• **What is needed**: Your answer should be one number: how many lines of the records hold the string "will".

• **Collection entries**:
[Start of section]

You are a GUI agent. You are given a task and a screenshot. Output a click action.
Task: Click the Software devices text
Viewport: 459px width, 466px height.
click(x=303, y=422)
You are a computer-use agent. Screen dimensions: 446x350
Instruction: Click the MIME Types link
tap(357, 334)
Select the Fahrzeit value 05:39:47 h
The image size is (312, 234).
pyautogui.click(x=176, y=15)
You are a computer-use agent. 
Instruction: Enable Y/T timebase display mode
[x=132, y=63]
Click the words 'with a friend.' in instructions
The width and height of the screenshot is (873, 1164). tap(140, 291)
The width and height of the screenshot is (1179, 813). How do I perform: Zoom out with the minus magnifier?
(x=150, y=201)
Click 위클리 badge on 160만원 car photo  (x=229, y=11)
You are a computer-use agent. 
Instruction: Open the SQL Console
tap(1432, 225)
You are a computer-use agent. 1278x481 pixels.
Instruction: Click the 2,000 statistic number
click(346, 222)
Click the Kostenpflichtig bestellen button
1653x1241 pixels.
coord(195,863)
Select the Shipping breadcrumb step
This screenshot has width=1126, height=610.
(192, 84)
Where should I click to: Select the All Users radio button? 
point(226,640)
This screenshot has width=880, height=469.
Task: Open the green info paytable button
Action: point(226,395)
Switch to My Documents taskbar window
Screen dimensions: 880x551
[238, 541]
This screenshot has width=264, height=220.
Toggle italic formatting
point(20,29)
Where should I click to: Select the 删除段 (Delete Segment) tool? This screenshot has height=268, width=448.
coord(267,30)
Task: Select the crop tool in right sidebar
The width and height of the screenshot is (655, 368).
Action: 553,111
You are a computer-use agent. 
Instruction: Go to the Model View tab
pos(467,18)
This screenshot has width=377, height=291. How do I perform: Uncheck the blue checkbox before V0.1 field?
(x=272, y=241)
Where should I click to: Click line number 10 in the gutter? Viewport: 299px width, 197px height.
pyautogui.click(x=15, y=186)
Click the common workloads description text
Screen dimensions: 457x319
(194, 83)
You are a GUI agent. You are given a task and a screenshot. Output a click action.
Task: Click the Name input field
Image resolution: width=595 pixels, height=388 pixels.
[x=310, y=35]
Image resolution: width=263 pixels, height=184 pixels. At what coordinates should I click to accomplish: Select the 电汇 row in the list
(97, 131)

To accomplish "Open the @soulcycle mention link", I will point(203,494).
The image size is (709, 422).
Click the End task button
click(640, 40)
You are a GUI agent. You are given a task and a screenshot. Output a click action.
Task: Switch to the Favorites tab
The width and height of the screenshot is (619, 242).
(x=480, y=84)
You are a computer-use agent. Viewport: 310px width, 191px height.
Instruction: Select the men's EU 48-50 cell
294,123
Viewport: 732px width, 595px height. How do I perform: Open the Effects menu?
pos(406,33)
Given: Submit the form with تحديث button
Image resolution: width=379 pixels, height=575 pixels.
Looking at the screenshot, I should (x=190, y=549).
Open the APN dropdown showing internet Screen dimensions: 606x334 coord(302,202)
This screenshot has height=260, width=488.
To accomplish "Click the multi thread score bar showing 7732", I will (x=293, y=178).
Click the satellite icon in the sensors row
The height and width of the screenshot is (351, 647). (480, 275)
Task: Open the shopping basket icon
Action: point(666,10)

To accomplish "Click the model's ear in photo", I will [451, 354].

[End of section]

• **Answer section**: 3